++++ Texto fuente ++++

Lo único cierto es que allí están los crímenes atroces, y no me refiero a los cometidos en México en nuestro brutal presente, sino a los de toda la vida desde que el mundo es mundo, a ese engaño perpetrado también por los personajes bíblicos, que no dudan en mentir y traicionar, como lo hizo Jacob con Esaú, o a la manera en que Caín decide matar a Abel.
La procuración y administración de justicia en el mundo no es trigo limpio, porque está tutelada por seres humanos, susceptibles de dejarse tentar por una dádiva o una canonjía, o hábiles para corromper a través de una orden o de una complicidad.
Rodney King, Ferdinando Nicola Sacco y Bartolomeo Vanzetti, los Conlon y los Maguire, o los crímenes políticos por razón de Estado —como el cometido en contra de Mehdi Ben Barka, o el de Salvador Allende— o las atroces pifias vaticanas, y las guerras por motivos religiosos.
Quizá no deba extrañar, entonces, que crezca y se desarrolle esa simpatía o empatía con los personajes de ficción que trasgreden todas las normas legales para que se haga justicia, que no es lo mismo que aplicar la ley.

++++

Copia del texto sobre la justicia el fragmento que empieza con "Lo único cierto" y sigue hasta "matar a Abel.", sin cambiar nada.

++++ Datos mostrados ++++

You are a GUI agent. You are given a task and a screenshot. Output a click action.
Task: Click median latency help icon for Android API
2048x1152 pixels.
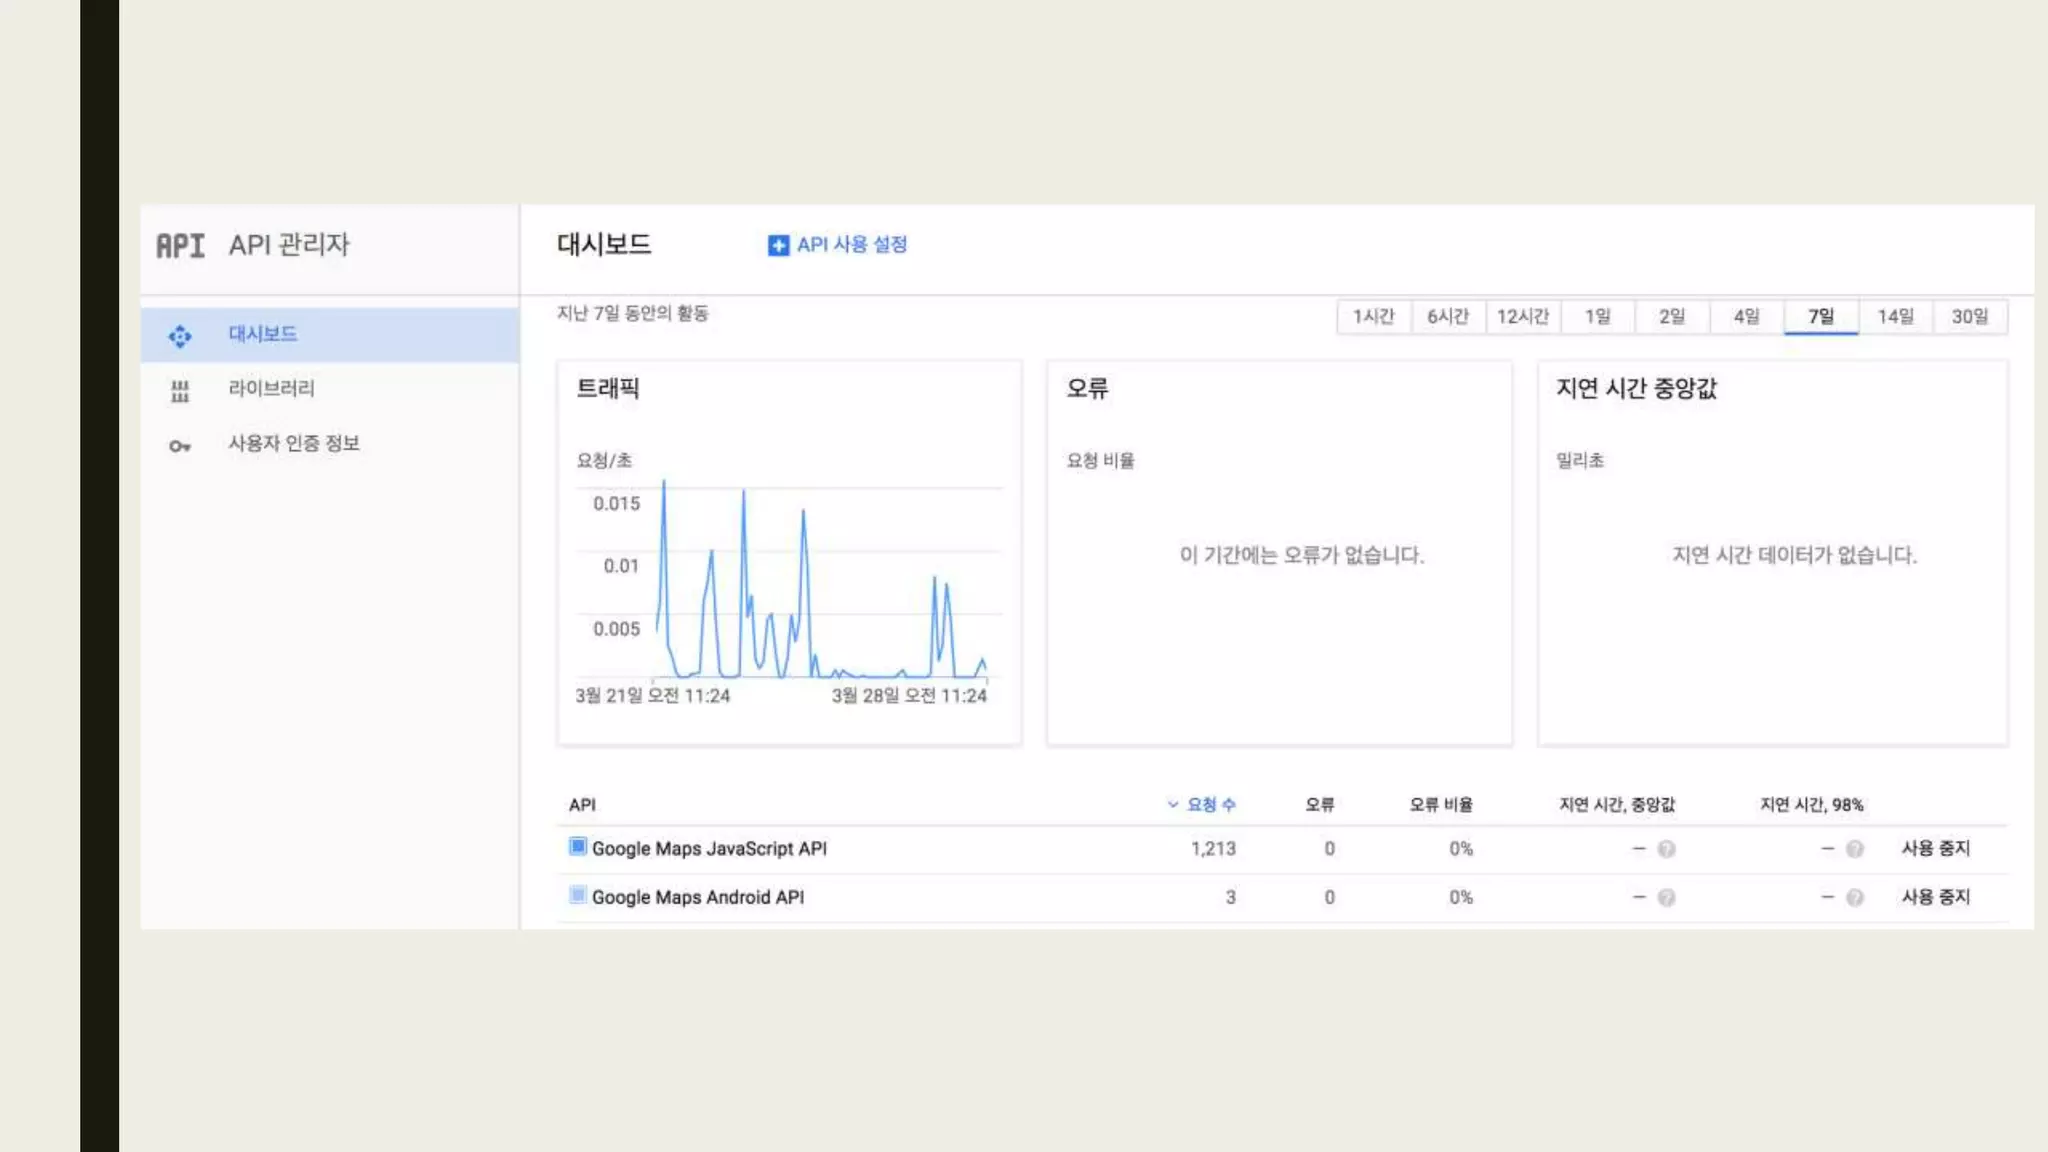1666,898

++++

## Respuesta completa
Lo único cierto es que allí están los crímenes atroces, y no me refiero a los cometidos en México en nuestro brutal presente, sino a los de toda la vida desde que el mundo es mundo, a ese engaño perpetrado también por los personajes bíblicos, que no dudan en mentir y traicionar, como lo hizo Jacob con Esaú, o a la manera en que Caín decide matar a Abel.